(Pixel coordinate grounding data)
____________
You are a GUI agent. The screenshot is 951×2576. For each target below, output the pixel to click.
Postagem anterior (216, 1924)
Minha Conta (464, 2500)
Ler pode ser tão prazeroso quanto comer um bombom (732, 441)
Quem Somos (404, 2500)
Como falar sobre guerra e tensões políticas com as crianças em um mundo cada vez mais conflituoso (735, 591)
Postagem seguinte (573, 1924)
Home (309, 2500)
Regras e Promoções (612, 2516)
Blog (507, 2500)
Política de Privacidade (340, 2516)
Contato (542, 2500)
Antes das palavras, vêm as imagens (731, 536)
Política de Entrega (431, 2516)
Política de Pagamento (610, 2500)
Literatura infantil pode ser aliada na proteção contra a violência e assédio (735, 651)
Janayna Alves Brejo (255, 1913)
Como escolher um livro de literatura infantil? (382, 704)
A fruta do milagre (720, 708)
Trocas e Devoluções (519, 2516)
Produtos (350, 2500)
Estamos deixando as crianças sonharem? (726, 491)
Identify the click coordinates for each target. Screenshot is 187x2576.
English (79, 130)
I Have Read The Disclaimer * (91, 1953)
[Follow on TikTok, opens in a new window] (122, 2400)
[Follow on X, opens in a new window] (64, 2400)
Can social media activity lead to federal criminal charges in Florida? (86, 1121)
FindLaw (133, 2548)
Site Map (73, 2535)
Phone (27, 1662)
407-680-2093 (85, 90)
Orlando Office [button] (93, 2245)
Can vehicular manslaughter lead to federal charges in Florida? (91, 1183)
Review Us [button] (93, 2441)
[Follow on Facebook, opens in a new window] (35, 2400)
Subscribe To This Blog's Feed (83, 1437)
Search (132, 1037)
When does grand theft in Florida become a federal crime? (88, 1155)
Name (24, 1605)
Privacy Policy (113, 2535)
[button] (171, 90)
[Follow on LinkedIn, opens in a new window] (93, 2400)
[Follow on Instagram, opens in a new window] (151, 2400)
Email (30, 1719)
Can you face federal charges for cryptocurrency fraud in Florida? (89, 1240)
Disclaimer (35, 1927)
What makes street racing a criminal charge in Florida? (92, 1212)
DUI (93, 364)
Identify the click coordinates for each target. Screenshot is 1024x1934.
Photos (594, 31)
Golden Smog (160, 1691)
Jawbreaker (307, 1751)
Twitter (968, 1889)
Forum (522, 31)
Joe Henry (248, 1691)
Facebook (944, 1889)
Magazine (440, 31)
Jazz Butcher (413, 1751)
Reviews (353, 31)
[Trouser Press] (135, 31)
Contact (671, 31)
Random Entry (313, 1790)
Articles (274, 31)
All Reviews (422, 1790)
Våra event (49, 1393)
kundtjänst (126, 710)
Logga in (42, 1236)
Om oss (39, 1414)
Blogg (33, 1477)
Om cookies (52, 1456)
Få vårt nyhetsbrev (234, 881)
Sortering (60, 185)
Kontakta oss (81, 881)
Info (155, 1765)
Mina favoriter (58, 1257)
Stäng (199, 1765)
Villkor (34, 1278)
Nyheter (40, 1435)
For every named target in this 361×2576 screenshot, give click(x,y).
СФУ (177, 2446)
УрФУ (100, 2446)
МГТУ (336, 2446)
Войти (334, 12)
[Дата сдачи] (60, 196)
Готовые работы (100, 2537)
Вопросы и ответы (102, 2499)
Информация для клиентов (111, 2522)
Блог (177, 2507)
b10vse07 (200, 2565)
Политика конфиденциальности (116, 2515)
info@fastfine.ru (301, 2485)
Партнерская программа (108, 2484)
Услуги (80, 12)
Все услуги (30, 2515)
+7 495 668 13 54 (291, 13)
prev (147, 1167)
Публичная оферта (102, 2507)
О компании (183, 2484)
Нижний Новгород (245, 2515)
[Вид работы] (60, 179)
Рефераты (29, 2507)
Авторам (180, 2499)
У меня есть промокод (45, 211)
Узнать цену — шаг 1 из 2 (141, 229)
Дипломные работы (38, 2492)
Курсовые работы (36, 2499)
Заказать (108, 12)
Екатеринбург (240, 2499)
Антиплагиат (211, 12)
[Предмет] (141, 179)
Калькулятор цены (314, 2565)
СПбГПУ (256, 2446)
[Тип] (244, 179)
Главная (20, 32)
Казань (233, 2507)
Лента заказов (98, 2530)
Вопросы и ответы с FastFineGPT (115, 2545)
____________
### Exercise objective
Filter the data for the string "crianças". Copy each matching line.

### Output for this exercise
Como falar sobre guerra e tensões políticas com as crianças em um mundo cada vez mais conflituoso (735, 591)
Estamos deixando as crianças sonharem? (726, 491)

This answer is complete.